Ah right, so we were presumably meant to get that  based on the fact that they knocked up that photoshopped Preacherman photo then and nothing else. Unless I missed something

They did the Trevor Brown parody of Mandy in Episode 5 as well.

Ambient Sheep

Quote from: "Key"
Quote from: "NobodyGetsOutAlive"Ah right, so we were presumably meant to get that  based on the fact that they knocked up that photoshopped Preacherman photo then and nothing else. Unless I missed something
They did the Trevor Brown parody of Mandy in Episode 5 as well.
A bit late to establish their characters by then (as even is Episode 2 for the Preacherman photo), isn't it?  (not saying you disagree)

shykitten

Quote from: "ApexJazz"I certainly hope that Mr. Morris stops pretending to be Stanley Kubrick and bounces back quickly with something new.
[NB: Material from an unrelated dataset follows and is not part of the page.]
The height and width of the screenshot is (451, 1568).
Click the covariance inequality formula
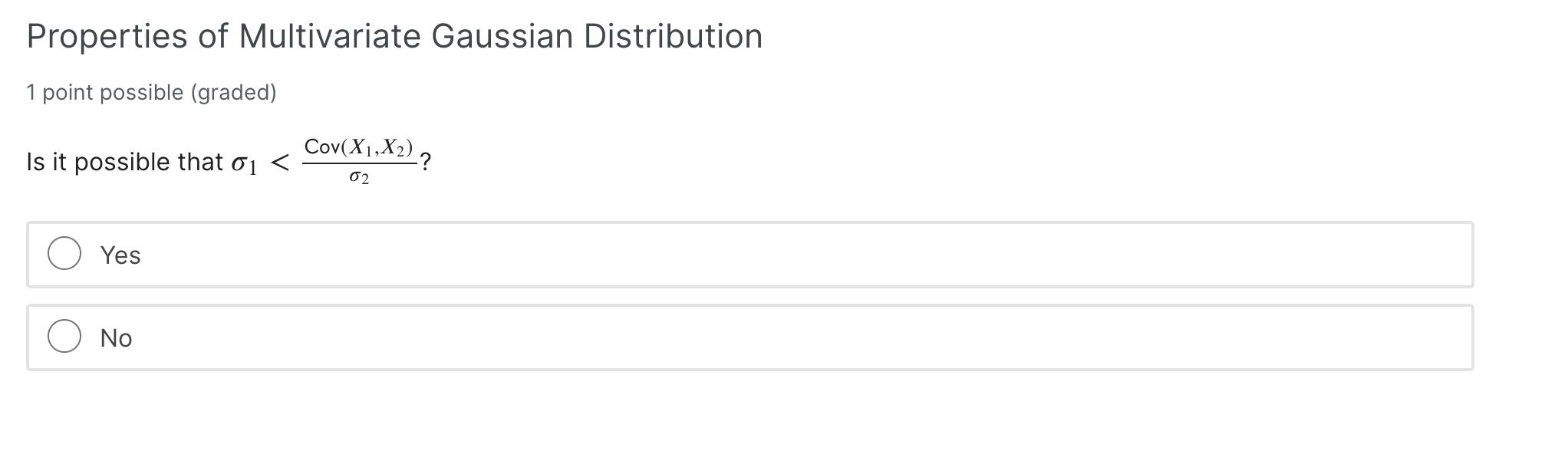coord(361,161)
yes, a project nearly four years in the planning under great secrecy for a mediocre outcome - that's technically a Kubrick.

Almost Yearly

Nah.


If I'd got as far as episode 3, I'm sure I'd have been turning off at the break in favour of a wank. I caught a particular episode of that Mighty Boosh and enjoyed it far far more. It's a funny old game.

Jon_Norton

What the show desperately needed was a Script Editor with the power to send back or rewritw stuff that was not good enough. But that was never going to happen as long as the 2 writers were also Director and "Executive Producer". So instead we got their mates in as "Script Associates", and I'd really like to know how far they ever went in the criticism of the stuff offered to them.

The ideal script editor would have been Lise Mayer or Jenny Lecoat. No, really. Because they have experience of doing "alternative" things back in the 80s, and observing the Nathan Barleys of those days filling up the seats at the Comedy Store, and then also chiselling away for years at conventional, proper TV drama/sitcom. They would have actually added value.

Jon_Norton

Quote from: "Rats"Yeah, it's like morris's version of "extricate" but he's shaking off the dolts by making something rubbish so they lose interest. Genius, who's winning? I've no idea but I've just put scrabbled egg in my coffee.
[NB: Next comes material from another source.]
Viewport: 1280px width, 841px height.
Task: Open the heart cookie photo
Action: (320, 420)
I think the correct Fall-album-comparison would be with Slates, which really was done "to get rid of the students".

Extricate is lovely stuff.

Rats

but but but but but, from the linear notes

"hopefully `EXTRICATE`s simplicity will confound all bores, imitators and anxiety mongers./EXTRICATE!"

Blumf

A quick search of the forums seems to suggest that nobody's done the obvious thing and compared NB to the 'Shoreditch Twat' one-off/pilot thing that C4 did a few years back.
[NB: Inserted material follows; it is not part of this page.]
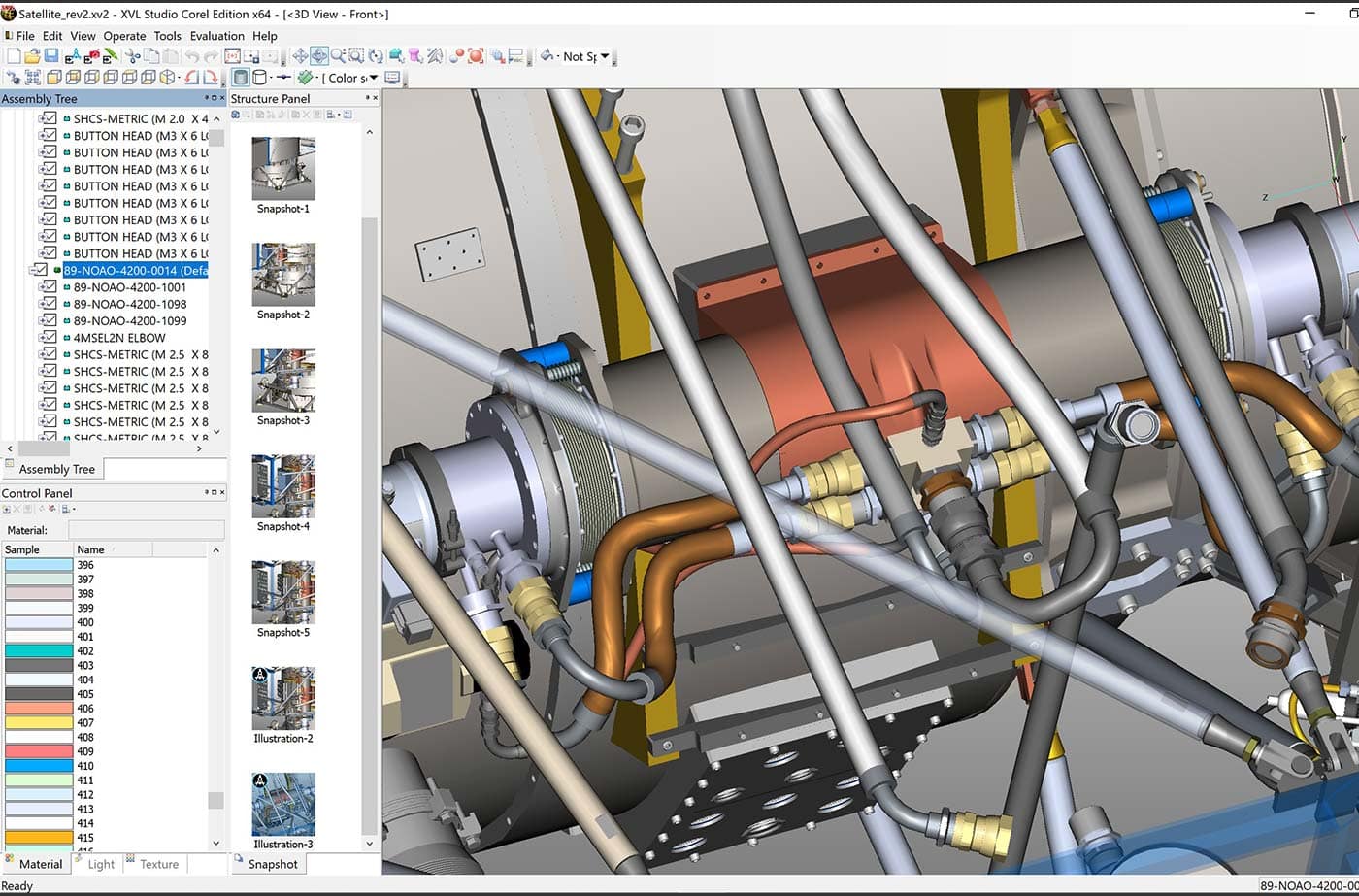
Task: Open the Evaluation menu
Action: pos(217,36)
I only watched it when it was broadcast all those years ago, so my memory is hazy, but I seem to remember the jokes being a lot more on target that NB. Certainly, it wasn't comedy gold (I think it got a rather luke warm reception here IIRC), but it seemed a lot more biting than Morris and Brookers project and had a lot more content (although I doubt that could have been kept up for a 6 episode run).

Above all, it was made at the time when the whole dot-com bubble hadn't burst and micro-scooters were still being pushed about. In other words, it was more relevant then, something NB and it's 3 year development lag can't be today.

slim

Quote from: "Blumf"A quick search of the forums seems to suggest that nobody's done the obvious thing and compared NB to the 'Shoreditch Twat' one-off/pilot thing that C4 did a few years back.
Somebody definitely did; I've read the comparison before. Although it was probably discussed prior to airing.

Jon_Norton

Quote from: "slim"
Quote from: "Blumf"A quick search of the forums seems to suggest that nobody's done the obvious thing and compared NB to the 'Shoreditch Twat' one-off/pilot thing that C4 did a few years back.
Somebody definitely did; I've read the comparison before. Although it was probably discussed prior to airing.

No, what it was was that the Guardian Guide feature before the series started included a piece of crap by the editor of ST waffling about how it was out of date, unlike his project, which didn't get commissioned... etc.

ST was completely dismal, and didn't deserve to get a Comedy Lab. In  contrast, Nathan Barley was mostly dismal and didn't deserve to get further than a Comedy Lab. Totally different shows.